§ **RECORD EXTRACTS**
Content starts

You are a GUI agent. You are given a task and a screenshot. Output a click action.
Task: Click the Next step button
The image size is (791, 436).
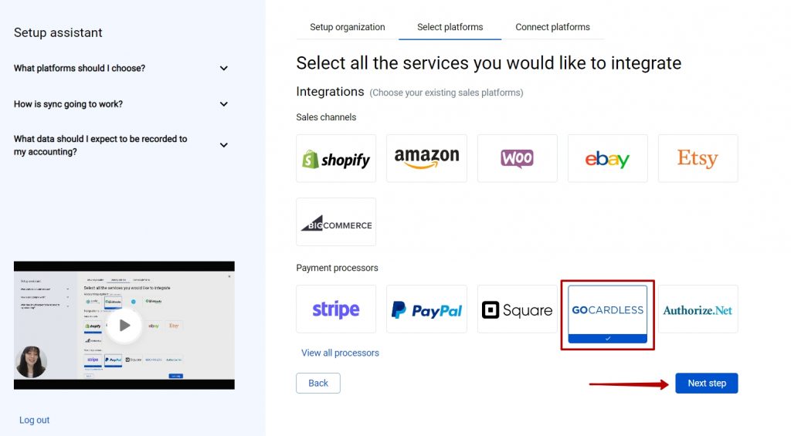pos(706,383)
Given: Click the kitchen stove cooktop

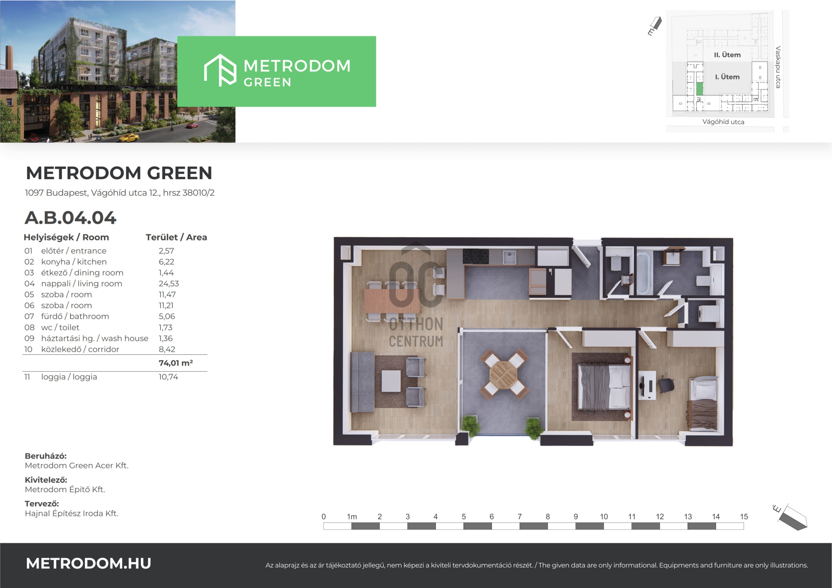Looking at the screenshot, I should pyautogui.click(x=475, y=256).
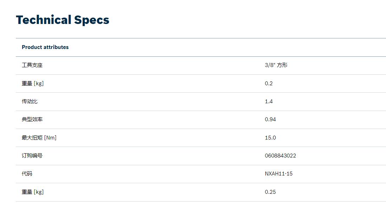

Content ends
Content starts

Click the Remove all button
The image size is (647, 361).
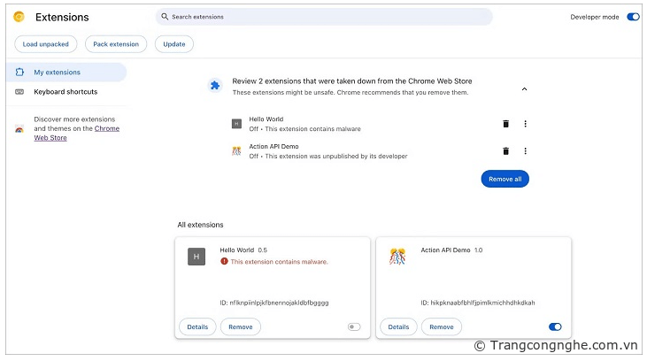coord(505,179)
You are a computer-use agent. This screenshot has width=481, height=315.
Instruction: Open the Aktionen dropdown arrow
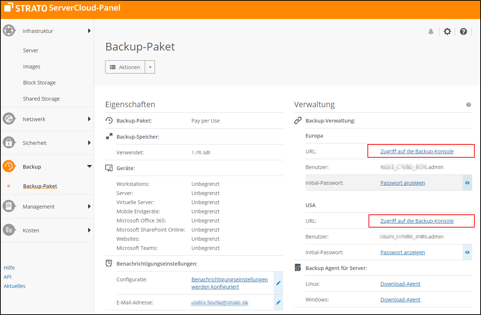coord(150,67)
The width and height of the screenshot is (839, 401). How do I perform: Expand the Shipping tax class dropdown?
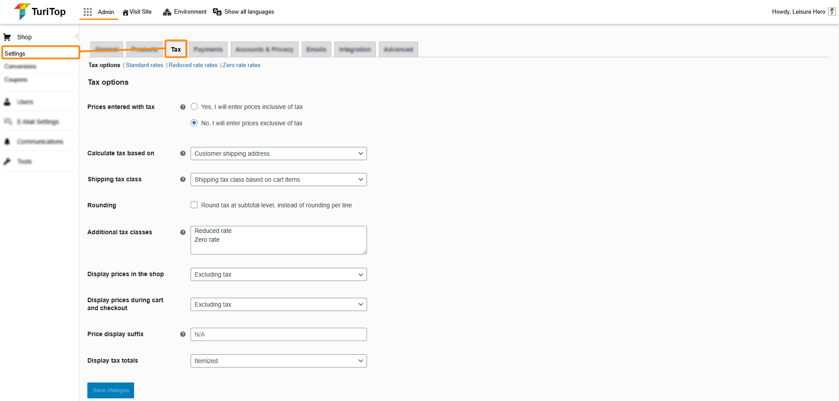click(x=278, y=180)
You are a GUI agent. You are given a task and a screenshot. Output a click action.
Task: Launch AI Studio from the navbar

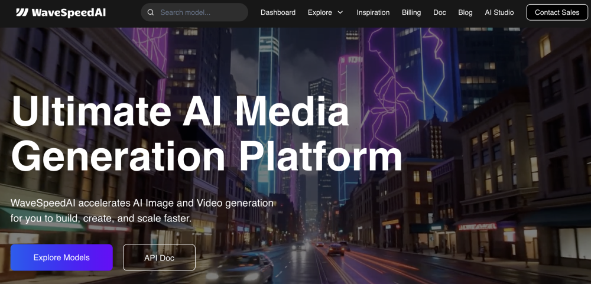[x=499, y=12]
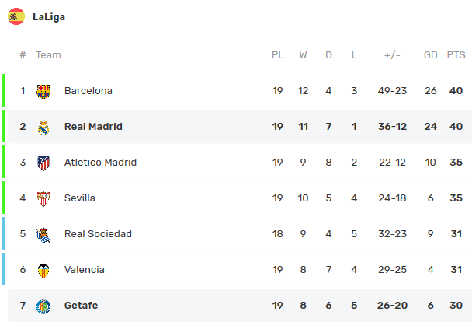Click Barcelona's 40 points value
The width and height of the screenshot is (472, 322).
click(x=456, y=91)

Content ends
Content starts

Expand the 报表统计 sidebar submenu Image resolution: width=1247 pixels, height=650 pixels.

Content ends

§ **TASK OBJECTIVE**
Extract every line from the records above that contains the word "button".

§ **OUTPUT FOR THIS TASK**
Task: Click the Next step button
Click the Remove all button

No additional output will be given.